__Directions for this task__
Starting at the top of the items and going on through the line that contains "should pyautogui.click(x=721, y=107).", write those lines out again with "heading" swapped for "header" and everything else unchanged.

__Working data__
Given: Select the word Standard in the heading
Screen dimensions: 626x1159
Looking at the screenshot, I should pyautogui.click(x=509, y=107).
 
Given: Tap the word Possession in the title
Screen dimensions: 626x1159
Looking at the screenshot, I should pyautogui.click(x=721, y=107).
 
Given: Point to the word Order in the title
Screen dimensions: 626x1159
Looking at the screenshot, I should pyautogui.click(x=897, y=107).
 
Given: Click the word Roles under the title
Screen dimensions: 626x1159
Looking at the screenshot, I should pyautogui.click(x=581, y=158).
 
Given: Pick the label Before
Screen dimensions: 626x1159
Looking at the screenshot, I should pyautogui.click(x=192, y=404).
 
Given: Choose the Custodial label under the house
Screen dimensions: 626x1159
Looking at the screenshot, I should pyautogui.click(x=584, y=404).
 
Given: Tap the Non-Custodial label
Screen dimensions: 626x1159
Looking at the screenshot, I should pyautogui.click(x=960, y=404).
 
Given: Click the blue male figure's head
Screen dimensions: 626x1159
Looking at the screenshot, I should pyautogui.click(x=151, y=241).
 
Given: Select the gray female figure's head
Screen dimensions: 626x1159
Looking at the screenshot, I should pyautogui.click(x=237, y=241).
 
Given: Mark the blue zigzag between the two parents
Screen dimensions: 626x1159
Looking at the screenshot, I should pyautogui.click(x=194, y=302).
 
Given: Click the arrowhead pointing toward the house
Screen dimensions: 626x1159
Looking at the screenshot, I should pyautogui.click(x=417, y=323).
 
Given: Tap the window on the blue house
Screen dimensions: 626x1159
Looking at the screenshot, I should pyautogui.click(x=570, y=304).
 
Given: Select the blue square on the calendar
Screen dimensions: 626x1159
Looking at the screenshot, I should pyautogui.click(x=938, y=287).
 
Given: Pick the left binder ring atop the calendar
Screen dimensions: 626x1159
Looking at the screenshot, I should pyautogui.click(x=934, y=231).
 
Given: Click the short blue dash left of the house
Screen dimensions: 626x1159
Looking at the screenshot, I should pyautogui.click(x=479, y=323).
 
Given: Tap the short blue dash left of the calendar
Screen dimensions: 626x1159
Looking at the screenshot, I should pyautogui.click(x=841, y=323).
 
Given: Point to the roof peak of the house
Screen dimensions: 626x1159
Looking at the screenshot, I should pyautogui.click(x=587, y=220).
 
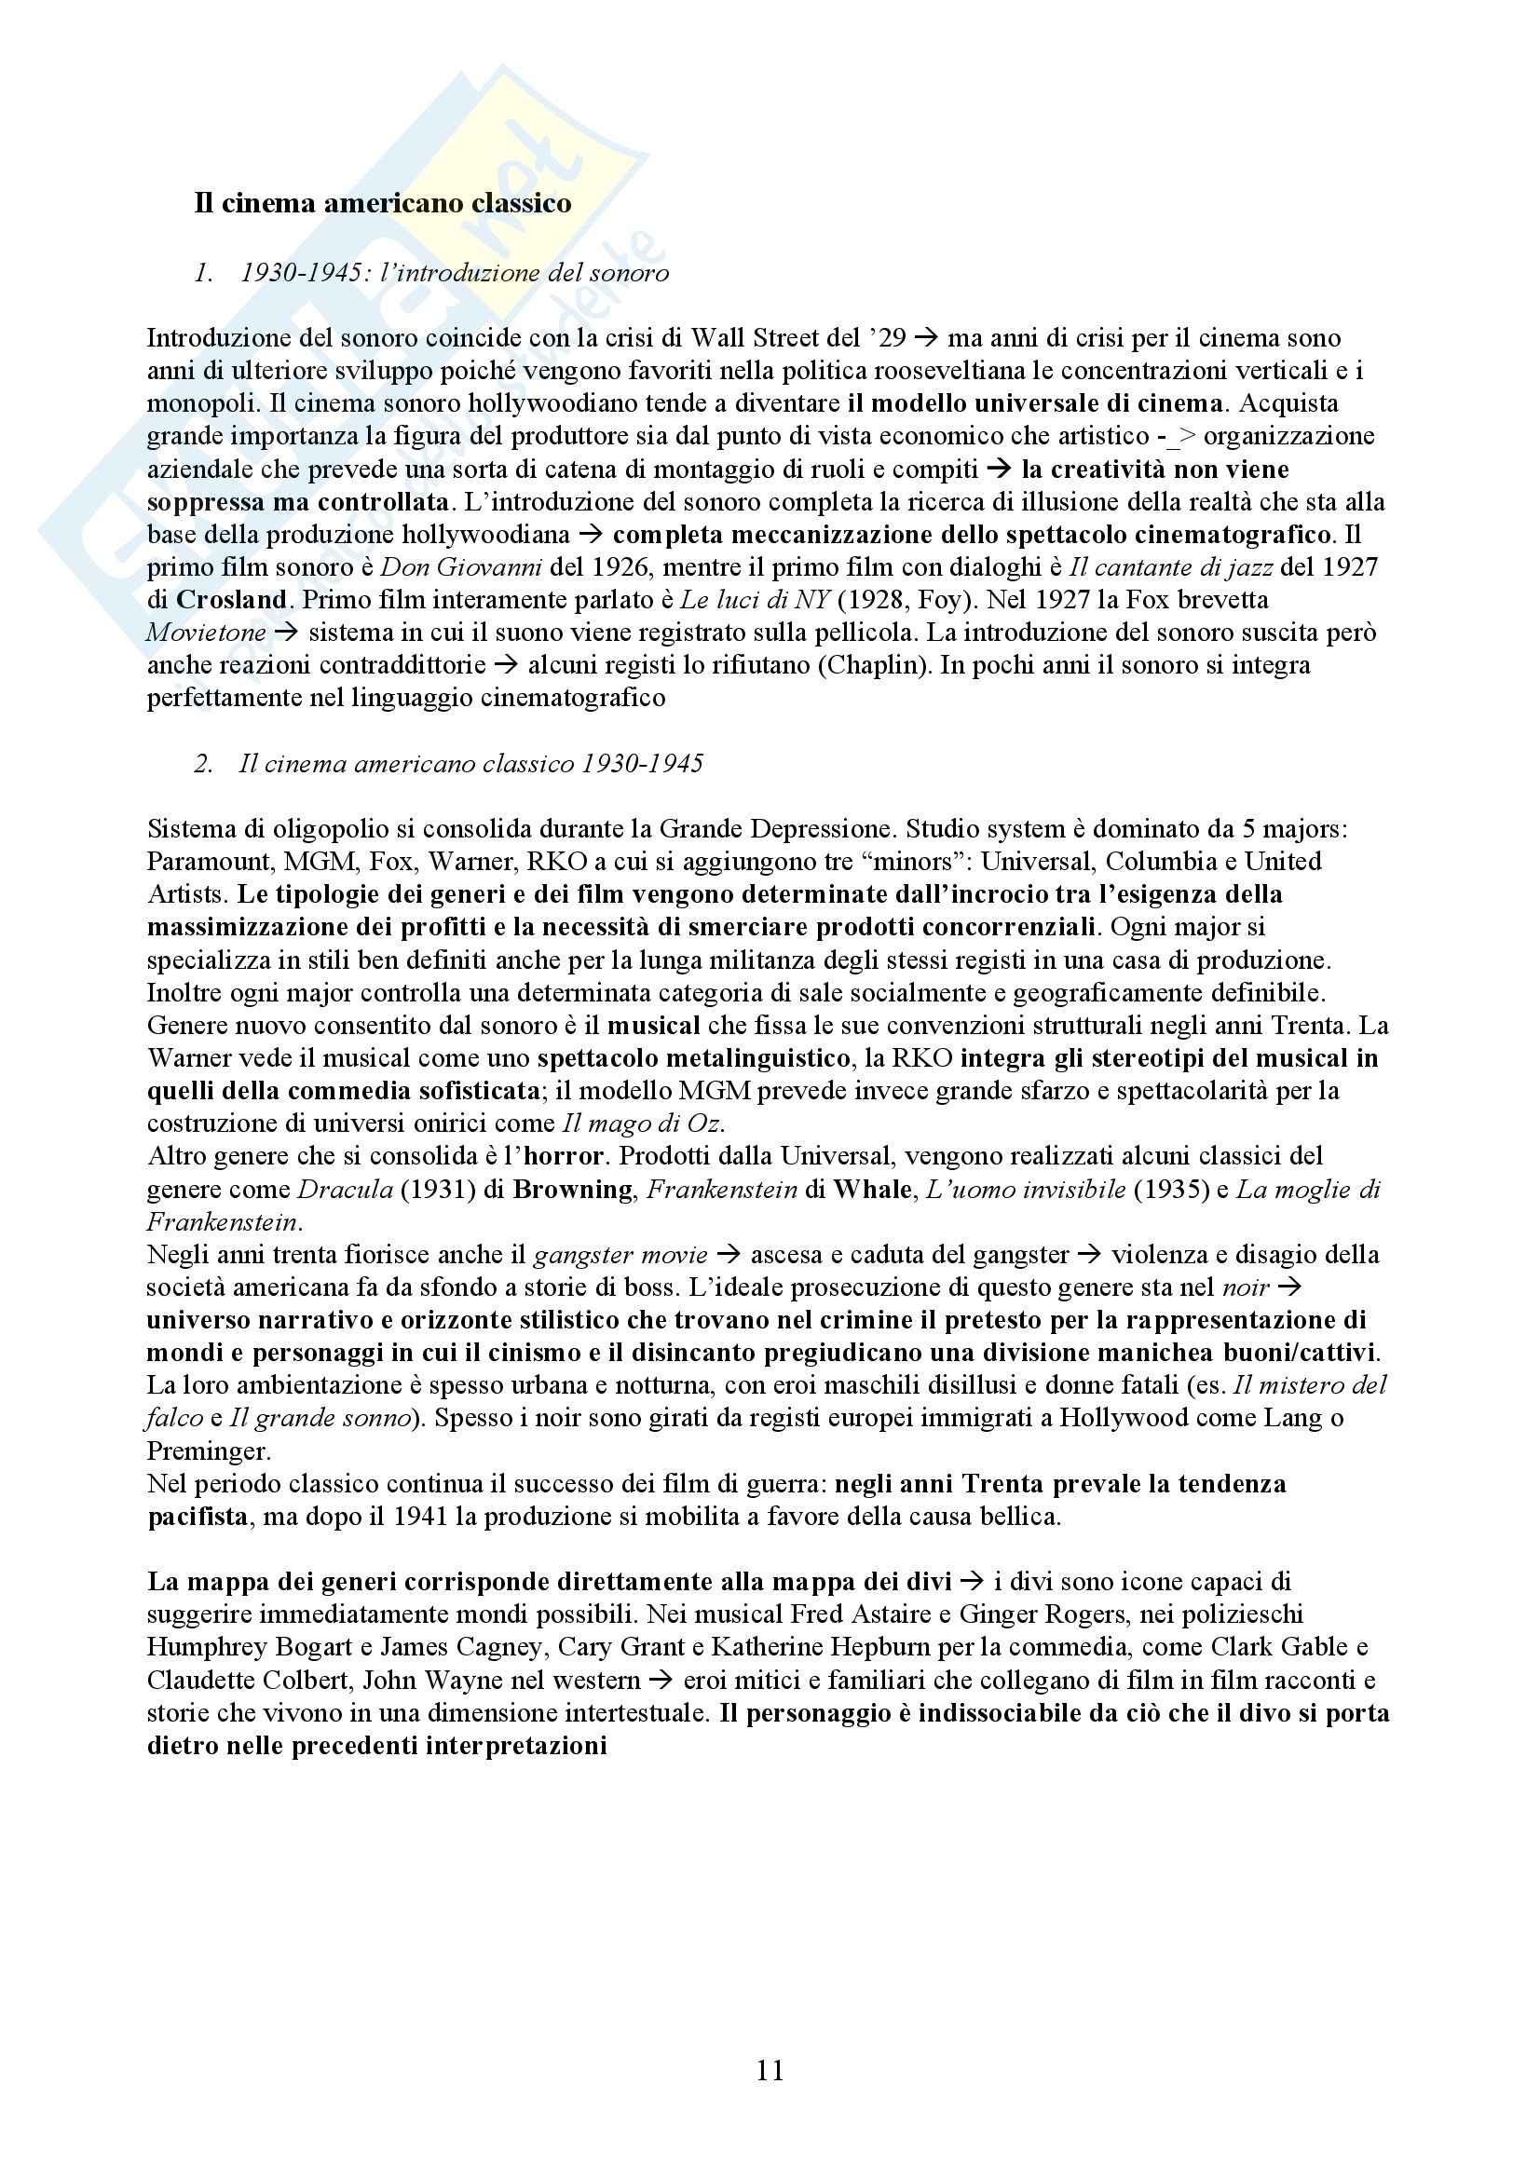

__Answer__
Given: Select the word Standard in the header
Screen dimensions: 626x1159
Looking at the screenshot, I should pyautogui.click(x=509, y=107).
 
Given: Tap the word Possession in the title
Screen dimensions: 626x1159
Looking at the screenshot, I should pyautogui.click(x=721, y=107).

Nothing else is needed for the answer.